# Required work
Beginning with the line containing "The width and" and ending with the line containing "You are a GUI", write out each line of the records below exactly; pictures and lines outside that range are left out.

(Beginning of Dataset excerpts)

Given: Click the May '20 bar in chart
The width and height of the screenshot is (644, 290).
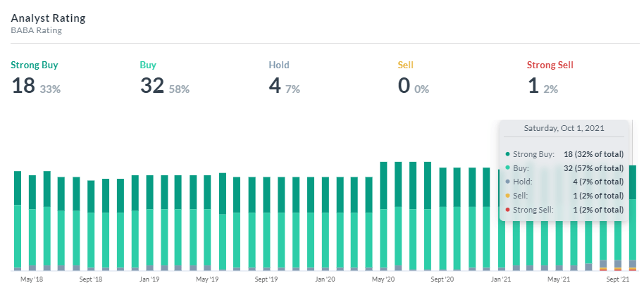Looking at the screenshot, I should click(x=384, y=215).
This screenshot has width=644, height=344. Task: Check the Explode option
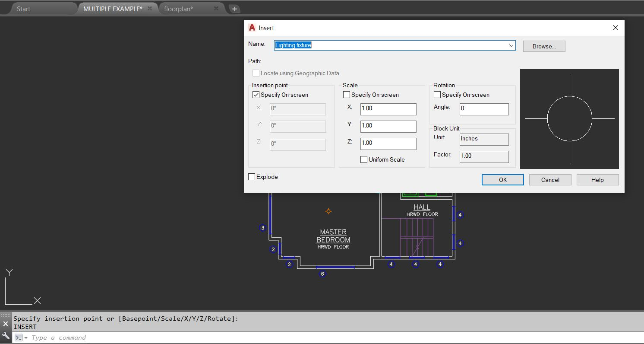pyautogui.click(x=252, y=177)
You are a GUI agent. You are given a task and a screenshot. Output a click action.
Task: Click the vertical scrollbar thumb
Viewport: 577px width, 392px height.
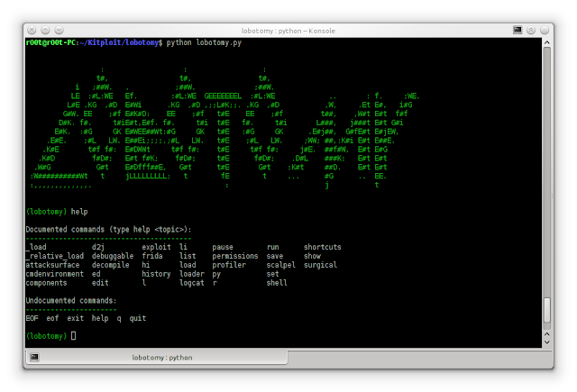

(End of Dataset excerpts)

# Completed task
The width and height of the screenshot is (644, 290).
Looking at the screenshot, I should click(x=384, y=215).
This screenshot has width=644, height=344. Task: Check the Explode option
pyautogui.click(x=252, y=177)
You are a GUI agent. You are given a task and a screenshot. Output a click action.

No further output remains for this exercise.